### EXTRACTED INFORMATION
§

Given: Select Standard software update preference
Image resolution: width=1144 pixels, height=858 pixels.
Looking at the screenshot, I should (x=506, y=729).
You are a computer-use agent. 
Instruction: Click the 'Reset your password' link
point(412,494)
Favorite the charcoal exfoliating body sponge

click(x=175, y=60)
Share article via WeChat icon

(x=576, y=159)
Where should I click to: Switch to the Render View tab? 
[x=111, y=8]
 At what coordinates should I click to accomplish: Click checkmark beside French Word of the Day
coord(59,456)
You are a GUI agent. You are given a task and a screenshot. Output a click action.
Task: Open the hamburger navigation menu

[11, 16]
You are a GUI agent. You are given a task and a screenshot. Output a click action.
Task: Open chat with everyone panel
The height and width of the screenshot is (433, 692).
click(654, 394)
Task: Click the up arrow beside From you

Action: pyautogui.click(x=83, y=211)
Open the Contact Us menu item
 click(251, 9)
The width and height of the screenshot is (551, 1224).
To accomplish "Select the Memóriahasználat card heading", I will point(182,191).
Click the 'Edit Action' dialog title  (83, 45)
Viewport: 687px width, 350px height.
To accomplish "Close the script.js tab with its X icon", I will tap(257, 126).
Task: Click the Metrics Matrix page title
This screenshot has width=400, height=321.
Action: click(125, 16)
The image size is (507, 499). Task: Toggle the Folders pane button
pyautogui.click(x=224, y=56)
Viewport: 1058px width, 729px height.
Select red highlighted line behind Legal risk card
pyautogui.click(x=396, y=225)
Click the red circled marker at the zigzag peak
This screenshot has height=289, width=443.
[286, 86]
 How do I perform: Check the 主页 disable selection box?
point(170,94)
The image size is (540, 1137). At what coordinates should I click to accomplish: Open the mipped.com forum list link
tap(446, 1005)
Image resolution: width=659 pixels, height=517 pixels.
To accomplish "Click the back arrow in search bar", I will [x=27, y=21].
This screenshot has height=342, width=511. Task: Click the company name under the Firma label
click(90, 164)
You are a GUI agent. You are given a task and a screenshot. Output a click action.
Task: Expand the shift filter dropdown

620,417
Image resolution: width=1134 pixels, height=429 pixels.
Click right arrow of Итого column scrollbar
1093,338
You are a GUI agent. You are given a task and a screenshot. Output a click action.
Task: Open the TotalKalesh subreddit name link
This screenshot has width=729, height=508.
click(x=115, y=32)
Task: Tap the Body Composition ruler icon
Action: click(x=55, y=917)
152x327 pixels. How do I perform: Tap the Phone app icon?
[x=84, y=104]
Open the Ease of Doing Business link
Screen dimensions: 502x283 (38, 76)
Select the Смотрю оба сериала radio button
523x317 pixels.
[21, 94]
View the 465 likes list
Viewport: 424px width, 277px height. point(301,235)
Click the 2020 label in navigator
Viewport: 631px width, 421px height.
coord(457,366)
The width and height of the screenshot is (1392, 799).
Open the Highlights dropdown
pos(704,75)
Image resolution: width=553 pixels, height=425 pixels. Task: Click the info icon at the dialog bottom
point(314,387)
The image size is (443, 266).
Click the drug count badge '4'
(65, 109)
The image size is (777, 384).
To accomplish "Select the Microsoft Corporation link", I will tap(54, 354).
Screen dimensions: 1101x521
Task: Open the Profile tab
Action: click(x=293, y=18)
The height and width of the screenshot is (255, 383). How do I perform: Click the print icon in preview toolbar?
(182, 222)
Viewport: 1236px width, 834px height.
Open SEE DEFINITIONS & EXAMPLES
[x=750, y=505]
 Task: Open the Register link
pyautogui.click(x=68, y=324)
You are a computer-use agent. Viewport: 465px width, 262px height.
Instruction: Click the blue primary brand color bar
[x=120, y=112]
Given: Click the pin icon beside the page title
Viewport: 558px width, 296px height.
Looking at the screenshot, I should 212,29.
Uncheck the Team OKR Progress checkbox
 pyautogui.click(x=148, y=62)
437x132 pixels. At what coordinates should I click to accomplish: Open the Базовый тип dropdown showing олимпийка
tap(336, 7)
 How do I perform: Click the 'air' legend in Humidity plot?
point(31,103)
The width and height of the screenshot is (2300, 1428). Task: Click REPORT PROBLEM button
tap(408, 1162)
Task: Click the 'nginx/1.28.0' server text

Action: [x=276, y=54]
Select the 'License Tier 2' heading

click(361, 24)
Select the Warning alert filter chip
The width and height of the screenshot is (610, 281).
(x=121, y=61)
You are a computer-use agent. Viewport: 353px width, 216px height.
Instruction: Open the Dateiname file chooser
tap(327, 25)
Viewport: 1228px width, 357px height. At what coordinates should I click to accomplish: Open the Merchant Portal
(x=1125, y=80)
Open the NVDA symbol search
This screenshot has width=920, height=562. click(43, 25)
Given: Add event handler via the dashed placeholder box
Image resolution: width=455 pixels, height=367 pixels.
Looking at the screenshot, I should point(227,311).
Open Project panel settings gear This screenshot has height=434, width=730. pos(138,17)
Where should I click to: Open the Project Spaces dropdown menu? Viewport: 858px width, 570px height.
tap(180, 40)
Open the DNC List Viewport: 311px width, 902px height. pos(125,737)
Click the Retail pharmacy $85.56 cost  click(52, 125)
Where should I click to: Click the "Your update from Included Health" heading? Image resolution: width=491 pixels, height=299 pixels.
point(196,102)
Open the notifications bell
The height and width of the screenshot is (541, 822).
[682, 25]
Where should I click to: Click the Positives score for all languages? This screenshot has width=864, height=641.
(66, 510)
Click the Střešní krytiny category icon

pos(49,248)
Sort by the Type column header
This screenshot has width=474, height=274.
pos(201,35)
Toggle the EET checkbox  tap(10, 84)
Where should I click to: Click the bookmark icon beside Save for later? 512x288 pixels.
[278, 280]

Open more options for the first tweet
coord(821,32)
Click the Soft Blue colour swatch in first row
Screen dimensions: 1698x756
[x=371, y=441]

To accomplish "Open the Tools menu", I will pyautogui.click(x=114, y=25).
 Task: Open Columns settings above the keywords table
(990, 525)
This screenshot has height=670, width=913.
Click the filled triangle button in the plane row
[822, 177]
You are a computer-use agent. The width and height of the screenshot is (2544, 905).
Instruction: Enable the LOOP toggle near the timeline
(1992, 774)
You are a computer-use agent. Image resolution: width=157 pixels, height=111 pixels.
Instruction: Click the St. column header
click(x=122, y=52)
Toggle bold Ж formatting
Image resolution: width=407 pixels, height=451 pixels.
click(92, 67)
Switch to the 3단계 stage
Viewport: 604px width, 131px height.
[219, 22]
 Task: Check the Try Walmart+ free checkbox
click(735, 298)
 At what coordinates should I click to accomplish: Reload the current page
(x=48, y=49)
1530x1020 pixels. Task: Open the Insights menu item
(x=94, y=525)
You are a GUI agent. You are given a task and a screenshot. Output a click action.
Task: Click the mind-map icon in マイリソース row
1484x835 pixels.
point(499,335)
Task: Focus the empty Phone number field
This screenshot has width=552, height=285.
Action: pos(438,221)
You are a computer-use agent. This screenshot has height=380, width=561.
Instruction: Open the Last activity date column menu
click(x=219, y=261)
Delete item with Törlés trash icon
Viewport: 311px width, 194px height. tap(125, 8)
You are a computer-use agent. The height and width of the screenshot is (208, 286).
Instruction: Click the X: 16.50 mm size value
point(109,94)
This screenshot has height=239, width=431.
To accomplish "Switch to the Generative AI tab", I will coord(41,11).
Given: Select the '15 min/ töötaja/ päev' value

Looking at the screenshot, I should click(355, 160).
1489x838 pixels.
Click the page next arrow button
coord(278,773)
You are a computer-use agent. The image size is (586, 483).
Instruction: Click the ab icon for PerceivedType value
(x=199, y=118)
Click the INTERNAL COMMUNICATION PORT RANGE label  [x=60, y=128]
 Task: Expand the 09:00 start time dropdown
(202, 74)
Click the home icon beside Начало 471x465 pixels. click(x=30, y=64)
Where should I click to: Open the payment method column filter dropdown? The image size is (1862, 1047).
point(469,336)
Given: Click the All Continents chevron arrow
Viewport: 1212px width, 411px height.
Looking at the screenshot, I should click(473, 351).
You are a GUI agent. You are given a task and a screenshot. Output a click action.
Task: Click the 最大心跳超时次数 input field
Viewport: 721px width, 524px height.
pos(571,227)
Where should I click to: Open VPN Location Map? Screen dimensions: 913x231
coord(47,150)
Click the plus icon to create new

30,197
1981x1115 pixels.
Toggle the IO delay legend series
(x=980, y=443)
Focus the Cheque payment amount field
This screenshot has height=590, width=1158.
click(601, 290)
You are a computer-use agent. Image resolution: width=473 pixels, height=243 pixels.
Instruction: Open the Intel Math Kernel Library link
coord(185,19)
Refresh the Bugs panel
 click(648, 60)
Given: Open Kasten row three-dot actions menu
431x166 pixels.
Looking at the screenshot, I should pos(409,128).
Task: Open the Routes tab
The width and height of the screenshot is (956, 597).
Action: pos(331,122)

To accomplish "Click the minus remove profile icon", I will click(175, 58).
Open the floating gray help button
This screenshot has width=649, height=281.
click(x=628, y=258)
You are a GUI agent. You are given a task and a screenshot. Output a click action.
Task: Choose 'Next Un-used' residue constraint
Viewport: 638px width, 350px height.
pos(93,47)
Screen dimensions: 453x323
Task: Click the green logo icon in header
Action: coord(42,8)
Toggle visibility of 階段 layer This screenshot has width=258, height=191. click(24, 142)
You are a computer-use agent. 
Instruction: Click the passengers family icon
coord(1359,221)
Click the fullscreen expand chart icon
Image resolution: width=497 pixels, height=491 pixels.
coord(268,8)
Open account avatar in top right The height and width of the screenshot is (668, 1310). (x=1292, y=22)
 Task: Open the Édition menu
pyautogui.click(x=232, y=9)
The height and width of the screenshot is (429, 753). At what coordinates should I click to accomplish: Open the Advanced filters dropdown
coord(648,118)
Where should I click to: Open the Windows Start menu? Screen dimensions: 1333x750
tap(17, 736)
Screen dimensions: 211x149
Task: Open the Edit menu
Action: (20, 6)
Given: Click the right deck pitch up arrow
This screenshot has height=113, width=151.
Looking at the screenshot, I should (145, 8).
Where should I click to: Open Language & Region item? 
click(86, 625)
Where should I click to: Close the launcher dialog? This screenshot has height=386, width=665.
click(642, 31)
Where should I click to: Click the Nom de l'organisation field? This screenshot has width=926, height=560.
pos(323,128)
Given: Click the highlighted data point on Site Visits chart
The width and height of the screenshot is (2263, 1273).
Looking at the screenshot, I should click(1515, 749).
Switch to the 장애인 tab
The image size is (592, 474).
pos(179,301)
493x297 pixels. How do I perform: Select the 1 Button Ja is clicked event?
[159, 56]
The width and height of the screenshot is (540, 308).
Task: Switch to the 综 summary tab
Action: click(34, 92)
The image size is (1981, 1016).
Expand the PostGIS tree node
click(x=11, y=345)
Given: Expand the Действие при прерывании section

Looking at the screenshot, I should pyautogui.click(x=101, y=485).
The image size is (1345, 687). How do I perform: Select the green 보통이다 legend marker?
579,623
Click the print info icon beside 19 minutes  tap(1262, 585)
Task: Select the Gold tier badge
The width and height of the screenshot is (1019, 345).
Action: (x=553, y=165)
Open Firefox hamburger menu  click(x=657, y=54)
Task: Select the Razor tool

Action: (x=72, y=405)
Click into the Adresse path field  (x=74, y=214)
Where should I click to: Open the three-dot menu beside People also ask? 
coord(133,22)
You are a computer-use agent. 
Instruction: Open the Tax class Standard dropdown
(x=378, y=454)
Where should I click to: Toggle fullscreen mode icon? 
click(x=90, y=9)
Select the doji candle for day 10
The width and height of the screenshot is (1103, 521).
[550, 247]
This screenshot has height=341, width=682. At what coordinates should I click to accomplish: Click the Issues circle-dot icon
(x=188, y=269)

§

### THE REQUEST
Format the lines of the records from the line containing "Uncheck the Team OKR Progress checkbox" through the line containing "Click the Retail", inclusive, as a JSON list of strings, one string per line, with blank lines omitted.

### REPLY
[
  "Uncheck the Team OKR Progress checkbox",
  " pyautogui.click(x=148, y=62)",
  "437x132 pixels. At what coordinates should I click to accomplish: Open the Базовый тип dropdown showing олимпийка",
  "tap(336, 7)",
  " How do I perform: Click the 'air' legend in Humidity plot?",
  "point(31,103)",
  "The width and height of the screenshot is (2300, 1428). Task: Click REPORT PROBLEM button",
  "tap(408, 1162)",
  "Task: Click the 'nginx/1.28.0' server text",
  "Action: [x=276, y=54]",
  "Select the 'License Tier 2' heading",
  "click(361, 24)",
  "Select the Warning alert filter chip",
  "The width and height of the screenshot is (610, 281).",
  "(x=121, y=61)",
  "You are a computer-use agent. Viewport: 353px width, 216px height.",
  "Instruction: Open the Dateiname file chooser",
  "tap(327, 25)",
  "Viewport: 1228px width, 357px height. At what coordinates should I click to accomplish: Open the Merchant Portal",
  "(x=1125, y=80)",
  "Open the NVDA symbol search",
  "This screenshot has width=920, height=562. click(43, 25)",
  "Given: Add event handler via the dashed placeholder box",
  "Image resolution: width=455 pixels, height=367 pixels.",
  "Looking at the screenshot, I should point(227,311).",
  "Open Project panel settings gear This screenshot has height=434, width=730. pos(138,17)",
  "Where should I click to: Open the Project Spaces dropdown menu? Viewport: 858px width, 570px height.",
  "tap(180, 40)",
  "Open the DNC List Viewport: 311px width, 902px height. pos(125,737)",
  "Click the Retail pharmacy $85.56 cost  click(52, 125)"
]